We are presenting information on each of these patients on a case-by-case basis. And so we will be talking about, of course, the enrollment of patients as well as indications that they are exhibiting tumor necrosis or death of their tumor cells. In patients that we've treated so far, including that very first patient in the very first cohort at the subtherapeutic level, we have found by imaging necrosis in her tumor as well as by biopsy significant necrosis in her tumor cells. So we're definitely knocking out those tumor cells. In that case, we didn't knock out the whole tumor, but a significant portion of it. And going forward, after we've given her the second dose, we're hoping we can completely knock it out and effectively cure her or at least knock out a bigger chunk of her tumor.

And so please look for additional enrollment and additional indications that we are having an impact on patients' lives.

Nataliya Holubets
Associate Analyst, H.C. Wainwright & Co.

Great.

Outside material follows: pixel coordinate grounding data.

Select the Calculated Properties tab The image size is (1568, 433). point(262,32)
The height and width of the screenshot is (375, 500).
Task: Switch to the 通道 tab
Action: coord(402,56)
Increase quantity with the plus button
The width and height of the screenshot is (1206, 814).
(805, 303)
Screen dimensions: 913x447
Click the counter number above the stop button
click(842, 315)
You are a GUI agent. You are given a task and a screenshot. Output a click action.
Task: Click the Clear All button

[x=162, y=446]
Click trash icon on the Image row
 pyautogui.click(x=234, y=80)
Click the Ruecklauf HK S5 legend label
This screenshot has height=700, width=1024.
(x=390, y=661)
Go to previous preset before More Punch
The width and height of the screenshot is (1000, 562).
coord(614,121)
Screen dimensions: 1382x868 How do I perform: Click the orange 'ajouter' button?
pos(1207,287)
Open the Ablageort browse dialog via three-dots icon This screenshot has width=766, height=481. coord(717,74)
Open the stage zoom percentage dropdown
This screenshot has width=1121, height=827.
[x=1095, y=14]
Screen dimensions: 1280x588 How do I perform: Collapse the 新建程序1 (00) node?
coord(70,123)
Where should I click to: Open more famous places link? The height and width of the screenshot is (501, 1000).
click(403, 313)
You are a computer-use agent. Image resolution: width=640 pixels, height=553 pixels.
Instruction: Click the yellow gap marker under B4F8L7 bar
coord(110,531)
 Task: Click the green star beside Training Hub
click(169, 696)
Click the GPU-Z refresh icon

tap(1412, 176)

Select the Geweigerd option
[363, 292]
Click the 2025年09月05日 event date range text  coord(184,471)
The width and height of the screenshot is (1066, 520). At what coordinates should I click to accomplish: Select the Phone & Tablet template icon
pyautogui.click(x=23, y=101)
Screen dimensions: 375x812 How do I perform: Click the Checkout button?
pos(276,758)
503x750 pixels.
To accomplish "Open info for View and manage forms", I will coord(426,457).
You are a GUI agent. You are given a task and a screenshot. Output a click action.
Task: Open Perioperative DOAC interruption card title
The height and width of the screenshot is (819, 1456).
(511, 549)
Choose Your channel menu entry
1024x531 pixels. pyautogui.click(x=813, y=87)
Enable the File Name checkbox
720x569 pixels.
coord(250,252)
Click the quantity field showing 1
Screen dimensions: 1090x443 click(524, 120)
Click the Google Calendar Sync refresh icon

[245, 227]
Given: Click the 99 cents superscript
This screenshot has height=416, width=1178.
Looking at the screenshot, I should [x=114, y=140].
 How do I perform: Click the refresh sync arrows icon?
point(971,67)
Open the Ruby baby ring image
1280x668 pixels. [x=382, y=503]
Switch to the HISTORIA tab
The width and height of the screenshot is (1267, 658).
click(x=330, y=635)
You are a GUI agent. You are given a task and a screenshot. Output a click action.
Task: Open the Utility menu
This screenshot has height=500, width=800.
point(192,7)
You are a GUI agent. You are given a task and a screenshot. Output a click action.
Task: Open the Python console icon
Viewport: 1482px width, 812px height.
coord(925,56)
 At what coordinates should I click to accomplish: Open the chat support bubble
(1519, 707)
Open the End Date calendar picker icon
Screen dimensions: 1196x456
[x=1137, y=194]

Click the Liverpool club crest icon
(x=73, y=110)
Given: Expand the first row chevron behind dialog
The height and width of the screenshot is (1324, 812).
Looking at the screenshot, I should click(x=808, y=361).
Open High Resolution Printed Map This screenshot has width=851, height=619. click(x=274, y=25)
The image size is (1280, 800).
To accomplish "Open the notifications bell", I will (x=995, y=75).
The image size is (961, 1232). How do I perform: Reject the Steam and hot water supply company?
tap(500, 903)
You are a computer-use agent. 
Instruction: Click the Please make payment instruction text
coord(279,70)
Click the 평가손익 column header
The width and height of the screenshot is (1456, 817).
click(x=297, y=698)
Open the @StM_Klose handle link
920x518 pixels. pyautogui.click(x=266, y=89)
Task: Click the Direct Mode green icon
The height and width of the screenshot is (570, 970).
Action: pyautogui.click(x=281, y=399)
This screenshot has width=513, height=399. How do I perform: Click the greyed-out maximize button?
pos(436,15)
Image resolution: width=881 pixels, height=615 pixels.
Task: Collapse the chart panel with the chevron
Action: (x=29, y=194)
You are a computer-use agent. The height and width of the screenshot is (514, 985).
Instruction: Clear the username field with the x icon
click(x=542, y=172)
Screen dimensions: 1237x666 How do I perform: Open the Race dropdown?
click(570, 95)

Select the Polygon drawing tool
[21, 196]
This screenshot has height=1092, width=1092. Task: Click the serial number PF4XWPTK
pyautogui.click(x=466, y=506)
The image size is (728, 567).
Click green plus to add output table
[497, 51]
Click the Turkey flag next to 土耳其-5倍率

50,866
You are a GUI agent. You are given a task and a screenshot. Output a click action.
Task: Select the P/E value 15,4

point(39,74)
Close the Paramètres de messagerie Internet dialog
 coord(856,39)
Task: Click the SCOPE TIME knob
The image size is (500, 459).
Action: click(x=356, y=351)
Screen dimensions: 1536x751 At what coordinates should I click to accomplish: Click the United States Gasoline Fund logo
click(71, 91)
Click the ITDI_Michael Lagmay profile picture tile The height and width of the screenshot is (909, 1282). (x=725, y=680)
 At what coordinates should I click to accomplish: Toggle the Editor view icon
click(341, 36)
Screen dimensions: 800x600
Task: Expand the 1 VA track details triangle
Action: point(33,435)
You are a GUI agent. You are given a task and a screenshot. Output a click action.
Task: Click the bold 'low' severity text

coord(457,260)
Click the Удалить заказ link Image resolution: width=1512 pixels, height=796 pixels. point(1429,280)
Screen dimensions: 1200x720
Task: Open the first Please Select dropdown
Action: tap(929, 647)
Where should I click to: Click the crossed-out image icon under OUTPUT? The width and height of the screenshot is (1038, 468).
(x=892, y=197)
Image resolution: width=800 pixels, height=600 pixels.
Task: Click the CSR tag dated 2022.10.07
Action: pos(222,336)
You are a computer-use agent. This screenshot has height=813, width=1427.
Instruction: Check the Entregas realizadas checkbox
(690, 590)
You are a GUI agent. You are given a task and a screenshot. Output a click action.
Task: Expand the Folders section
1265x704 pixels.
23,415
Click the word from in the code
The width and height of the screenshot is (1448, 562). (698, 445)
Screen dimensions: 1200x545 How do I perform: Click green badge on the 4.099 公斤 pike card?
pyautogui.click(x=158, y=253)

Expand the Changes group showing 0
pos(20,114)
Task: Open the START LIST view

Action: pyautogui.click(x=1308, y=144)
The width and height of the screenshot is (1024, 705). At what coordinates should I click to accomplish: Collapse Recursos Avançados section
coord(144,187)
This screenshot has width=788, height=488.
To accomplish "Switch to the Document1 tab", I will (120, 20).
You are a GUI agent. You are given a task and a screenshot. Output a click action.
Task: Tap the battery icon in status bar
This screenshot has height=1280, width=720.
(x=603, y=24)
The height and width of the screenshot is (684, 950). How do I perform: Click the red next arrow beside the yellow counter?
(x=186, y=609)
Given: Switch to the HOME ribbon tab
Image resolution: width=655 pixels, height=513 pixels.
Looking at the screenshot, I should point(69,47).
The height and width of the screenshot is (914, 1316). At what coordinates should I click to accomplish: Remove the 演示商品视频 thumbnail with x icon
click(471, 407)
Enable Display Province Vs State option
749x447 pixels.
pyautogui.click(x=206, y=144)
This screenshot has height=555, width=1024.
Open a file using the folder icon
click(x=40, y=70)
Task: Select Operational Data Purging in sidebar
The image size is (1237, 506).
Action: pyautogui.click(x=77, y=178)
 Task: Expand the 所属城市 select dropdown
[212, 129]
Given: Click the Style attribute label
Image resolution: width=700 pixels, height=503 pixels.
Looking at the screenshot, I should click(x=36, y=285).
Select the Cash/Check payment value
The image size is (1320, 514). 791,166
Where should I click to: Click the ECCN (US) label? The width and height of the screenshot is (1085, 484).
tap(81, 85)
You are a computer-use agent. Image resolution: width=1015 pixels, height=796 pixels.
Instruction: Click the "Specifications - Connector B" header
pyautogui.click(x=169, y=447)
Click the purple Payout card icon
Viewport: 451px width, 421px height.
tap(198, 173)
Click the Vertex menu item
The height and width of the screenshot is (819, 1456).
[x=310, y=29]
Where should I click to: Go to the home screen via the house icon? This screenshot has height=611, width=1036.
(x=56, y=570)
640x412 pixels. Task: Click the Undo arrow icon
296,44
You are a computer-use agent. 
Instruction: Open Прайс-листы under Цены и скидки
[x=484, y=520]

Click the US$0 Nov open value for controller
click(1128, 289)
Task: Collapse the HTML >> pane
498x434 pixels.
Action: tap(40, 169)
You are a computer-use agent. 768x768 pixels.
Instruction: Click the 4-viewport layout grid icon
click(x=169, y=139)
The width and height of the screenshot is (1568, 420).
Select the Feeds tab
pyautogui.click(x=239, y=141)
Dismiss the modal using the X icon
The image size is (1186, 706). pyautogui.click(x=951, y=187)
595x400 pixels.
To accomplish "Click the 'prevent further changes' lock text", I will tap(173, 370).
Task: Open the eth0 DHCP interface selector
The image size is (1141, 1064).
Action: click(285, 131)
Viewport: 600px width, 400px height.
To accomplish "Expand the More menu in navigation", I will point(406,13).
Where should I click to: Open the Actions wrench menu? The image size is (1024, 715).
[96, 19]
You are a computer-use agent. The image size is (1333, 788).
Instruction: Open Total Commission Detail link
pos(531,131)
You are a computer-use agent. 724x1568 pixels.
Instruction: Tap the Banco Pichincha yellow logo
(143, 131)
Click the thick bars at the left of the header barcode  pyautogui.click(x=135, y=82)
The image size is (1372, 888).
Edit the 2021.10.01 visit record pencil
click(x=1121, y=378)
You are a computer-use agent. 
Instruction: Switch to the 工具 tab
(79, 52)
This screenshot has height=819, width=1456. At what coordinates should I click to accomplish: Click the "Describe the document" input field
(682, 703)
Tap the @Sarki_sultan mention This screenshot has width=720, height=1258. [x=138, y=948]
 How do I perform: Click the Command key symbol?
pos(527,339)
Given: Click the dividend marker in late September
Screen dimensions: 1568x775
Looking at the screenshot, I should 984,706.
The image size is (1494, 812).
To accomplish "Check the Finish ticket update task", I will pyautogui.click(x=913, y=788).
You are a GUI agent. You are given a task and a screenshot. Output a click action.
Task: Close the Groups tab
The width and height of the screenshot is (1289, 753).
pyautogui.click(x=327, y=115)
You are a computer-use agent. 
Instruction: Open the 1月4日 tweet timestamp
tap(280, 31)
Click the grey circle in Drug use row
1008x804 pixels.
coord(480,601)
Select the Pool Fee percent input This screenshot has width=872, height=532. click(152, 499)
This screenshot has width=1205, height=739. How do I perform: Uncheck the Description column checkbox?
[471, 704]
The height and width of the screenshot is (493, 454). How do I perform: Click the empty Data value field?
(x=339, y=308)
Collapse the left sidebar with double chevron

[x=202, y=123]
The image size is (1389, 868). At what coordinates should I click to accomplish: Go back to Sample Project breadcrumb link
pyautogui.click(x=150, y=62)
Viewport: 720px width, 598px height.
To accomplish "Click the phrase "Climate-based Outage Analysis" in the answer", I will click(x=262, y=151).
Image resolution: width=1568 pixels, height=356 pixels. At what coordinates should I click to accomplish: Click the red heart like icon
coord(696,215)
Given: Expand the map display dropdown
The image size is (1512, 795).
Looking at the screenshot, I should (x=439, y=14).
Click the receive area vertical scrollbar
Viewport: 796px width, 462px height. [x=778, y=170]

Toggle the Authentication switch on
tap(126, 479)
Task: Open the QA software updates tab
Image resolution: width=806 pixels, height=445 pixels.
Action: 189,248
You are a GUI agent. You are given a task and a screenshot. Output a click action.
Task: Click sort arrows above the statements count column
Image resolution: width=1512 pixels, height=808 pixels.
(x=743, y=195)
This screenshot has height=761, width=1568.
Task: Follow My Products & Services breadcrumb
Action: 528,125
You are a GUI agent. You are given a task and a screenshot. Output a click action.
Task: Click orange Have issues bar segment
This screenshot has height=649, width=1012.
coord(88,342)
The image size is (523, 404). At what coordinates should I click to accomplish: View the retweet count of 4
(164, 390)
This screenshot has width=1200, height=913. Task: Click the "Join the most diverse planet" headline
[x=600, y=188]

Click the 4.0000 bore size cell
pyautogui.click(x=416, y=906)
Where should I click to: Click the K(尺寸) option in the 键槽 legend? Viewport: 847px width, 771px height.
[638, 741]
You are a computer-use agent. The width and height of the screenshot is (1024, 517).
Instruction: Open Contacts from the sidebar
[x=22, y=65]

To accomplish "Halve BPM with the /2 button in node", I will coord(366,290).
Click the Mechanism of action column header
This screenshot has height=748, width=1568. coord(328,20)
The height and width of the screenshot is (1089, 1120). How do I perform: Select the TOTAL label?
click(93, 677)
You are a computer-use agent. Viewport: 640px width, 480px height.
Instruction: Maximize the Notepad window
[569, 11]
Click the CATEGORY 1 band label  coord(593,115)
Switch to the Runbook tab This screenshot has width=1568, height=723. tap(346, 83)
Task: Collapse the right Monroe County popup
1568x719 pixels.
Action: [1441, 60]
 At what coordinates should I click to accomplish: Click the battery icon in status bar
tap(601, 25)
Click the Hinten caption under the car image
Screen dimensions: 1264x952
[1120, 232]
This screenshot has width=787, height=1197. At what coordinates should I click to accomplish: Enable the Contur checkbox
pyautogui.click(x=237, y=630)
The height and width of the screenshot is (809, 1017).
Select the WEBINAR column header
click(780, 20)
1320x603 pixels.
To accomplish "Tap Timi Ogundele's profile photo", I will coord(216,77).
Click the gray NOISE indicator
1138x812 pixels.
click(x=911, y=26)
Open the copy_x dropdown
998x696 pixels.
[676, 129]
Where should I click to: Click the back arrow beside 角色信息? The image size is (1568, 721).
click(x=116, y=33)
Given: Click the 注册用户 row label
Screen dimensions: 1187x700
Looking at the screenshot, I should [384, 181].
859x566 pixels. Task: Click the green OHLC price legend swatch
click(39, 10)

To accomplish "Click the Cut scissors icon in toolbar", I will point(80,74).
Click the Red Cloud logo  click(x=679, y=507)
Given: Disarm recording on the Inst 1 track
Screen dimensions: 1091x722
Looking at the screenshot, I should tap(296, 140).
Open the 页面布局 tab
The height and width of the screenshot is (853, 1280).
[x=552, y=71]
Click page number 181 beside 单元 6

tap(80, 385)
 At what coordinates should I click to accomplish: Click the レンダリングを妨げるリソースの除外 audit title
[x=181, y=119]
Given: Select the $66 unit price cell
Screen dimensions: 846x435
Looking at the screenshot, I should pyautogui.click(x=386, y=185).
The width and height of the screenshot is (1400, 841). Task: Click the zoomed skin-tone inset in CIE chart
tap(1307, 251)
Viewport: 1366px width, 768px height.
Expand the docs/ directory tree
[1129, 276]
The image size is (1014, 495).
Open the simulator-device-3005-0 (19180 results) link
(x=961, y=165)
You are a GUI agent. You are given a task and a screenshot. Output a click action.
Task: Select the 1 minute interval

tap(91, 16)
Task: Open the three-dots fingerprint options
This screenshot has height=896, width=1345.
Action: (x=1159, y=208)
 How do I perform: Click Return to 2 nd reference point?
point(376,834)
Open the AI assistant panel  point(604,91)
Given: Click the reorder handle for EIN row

Thank you. Next question is, beyond clinical development, are there opportunities for Anixa to generate non-dilutive revenue through licensing agreements or early-stage partnerships with larger biotech firms?

Amit Kumar
CEO, Anixa Biosciences, Inc.

Absolutely. That's a very good question. And it goes back to the discussion of our strategy earlier where we talked about establishing those relationships with pharmaceutical companies that will come with license fees as well as milestone fees, and then eventually, upon commercialization, royalties and revenue shares. So absolutely, we want to get our programs to a point where a pharmaceutical partnership enables us to monetize the program for our shareholders and enables faster and much more facile commercialization, enabling more patients to get the therapies sooner rather than through the infrastructure that we would have to build to do that. Large pharma companies already have that infrastructure and the capability to market, sell, and distribute these products.

Nataliya Holubets
Associate Analyst, H.C. Wainwright & Co.

Thank you. I have our next question here. Beyond ovarian cancer, do you see potential for your CAR-T technology to be applied to other solid tumors? And are there preclinical efforts underway in this direction?

Amit Kumar
CEO, Anixa Biosciences, Inc.

The answer to the first question is yes. We do see our CAR-T technology potentially addressing numerous other types of tumors, and we have done some very, very early preclinical studies, but our plan is to continue working on the ovarian cancer trial to a point where we can demonstrate its success in a number of patients and then move over to evaluating other types of tumors, but yes, the answer is that platform, we believe, could be used for many, many tumor types.

Nataliya Holubets
Associate Analyst, H.C. Wainwright & Co.

Thank you so much. Our next question. In terms of the burn, do you expect it to increase from $5 million-$6 million a year and will it move higher?

Amit Kumar
CEO, Anixa Biosciences, Inc.

We do anticipate it'll increase, but very modestly. For example, at the beginning in 2017, we were roughly at around $5 million a year. Then we went to $6 million a year. This year, we'll probably do about $7 million. And so it'll increase modestly, but certainly very, very small increases relative to the burn that typical biotech companies are exhibiting.

Nataliya Holubets
Associate Analyst, H.C. Wainwright & Co.

Thank you. And our last question here. Will we continue to see insider buying?

Amit Kumar
CEO, Anixa Biosciences, Inc.

It's hard to say. It's inappropriate for me to say that, but we are all very bullish on this company, and we have limited windows during which we can trade. But I wouldn't be surprised if you saw more insider buying.

Nataliya Holubets
Associate Analyst, H.C. Wainwright & Co.

Thank you so much, Amit. That is all we have for questions at this time. I will give it over to you for any closing remarks.

Amit Kumar
CEO, Anixa Biosciences, Inc.

Okay. Thank you, Nataliya. And thanks, everyone, for listening to the story. I'm available if anyone wants to talk about more details, especially on the scientific side. And I encourage you all to stay tuned because we have a lot of news coming out in the upcoming weeks and months. Thank you.

Operator

That concludes the Anixa Biosciences, Inc. presentation. You may now disconnect. Please consult the conference agenda for the next presenting company.